Em síntese, ao estudar a imaginação, Sartre pretendeu reafirmar o papel fundamental que ela exerce na vida psíquica:

bem longe de negar [...] a especificidade da imagem, nós lhe conferimos uma dignidade maior, já que não fazemos dela uma sensação renascente, mas, pelo contrário, uma estrutura essencial da consciência – mais ainda: uma função psíquica. Correlativamente, afirmamos a existência de uma classe especial de objetos da consciência: os objetos imaginários. [...] Para nós, a imagem representa um certo tipo de consciência absolutamente independente do tipo perceptivo e [...] um tipo de existência sui generis para seus objetos. Ao mesmo tempo, [...] a imaginação [...] retoma uma importância que não se poderia exagerar, como uma das quatro ou cinco grandes funções psíquicas (Im, p.183).

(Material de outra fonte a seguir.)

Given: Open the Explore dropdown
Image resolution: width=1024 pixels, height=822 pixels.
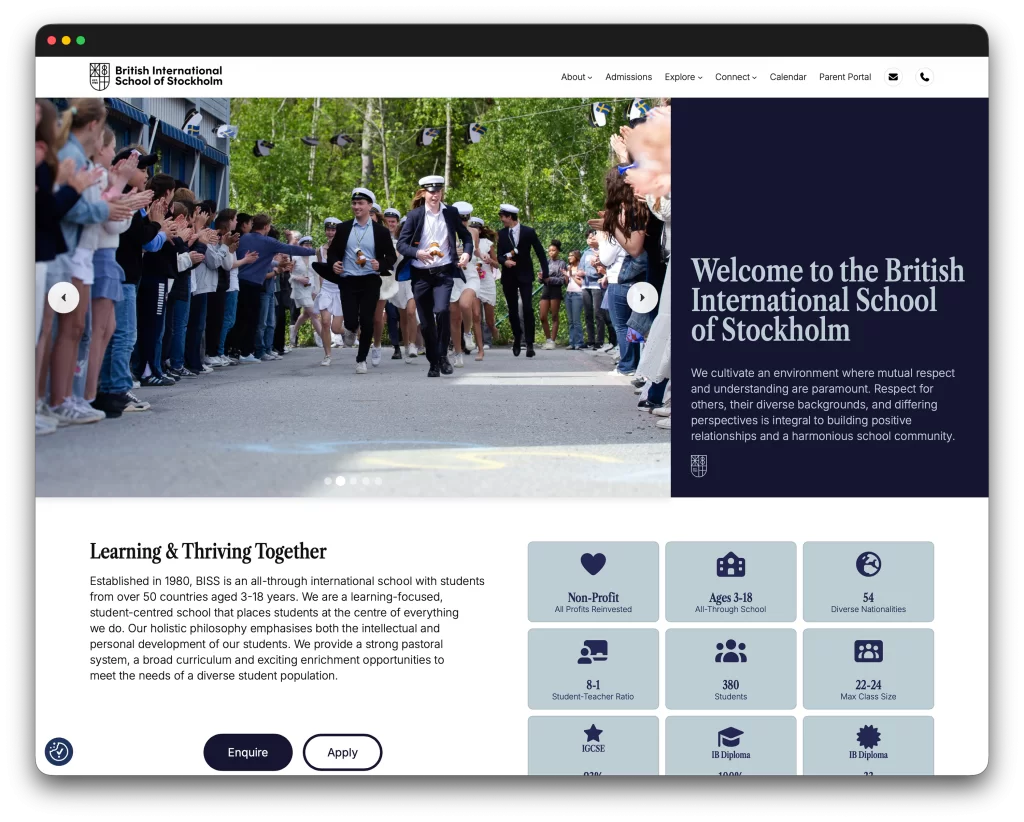Looking at the screenshot, I should pyautogui.click(x=683, y=77).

O processo imaginário cumpre, portanto, um importante papel para o funcionamento psíquico. Ao mesmo tempo em que as consciências imaginantes permitem ao sujeito ultrapassar, momentaneamente, a sua situação atual em direção a um futuro diferente, podem, também, abrir caminho para um mergulho mais profundo no mundo imaginário. Assim, tendo esclarecido como se constituem as imagens em geral, a função atribuída ao imaginário dependerá da condição singular de apropriação de tais experiências, podendo o sujeito se complicar psicologicamente ou não. É que o movimento de apropriação das experiências vividas exige um distanciamento, um ato de segundo grau. A partir deste ato, o sujeito pode se localizar, se situar frente ao que viveu. Muitas vezes, porém, o sujeito não tem condições de fazer tal movimento ou o faz equivocadamente; é que ele pode não conseguir integrar a experiência de imaginação ao conjunto de sua vida. Aí, pouco a pouco, ele vai se absorvendo no imaginário e perdendo a realidade, o determinismo das coisas. Geralmente é o que ocorre quando um sujeito está diante de um mundo demasiado difícil e se experimenta sem condições de enfrentá-lo. Enquanto no mundo real ele seria exigido e teria que agir, tomar

uma posição, no “mundo imaginário” esta necessidade desaparece.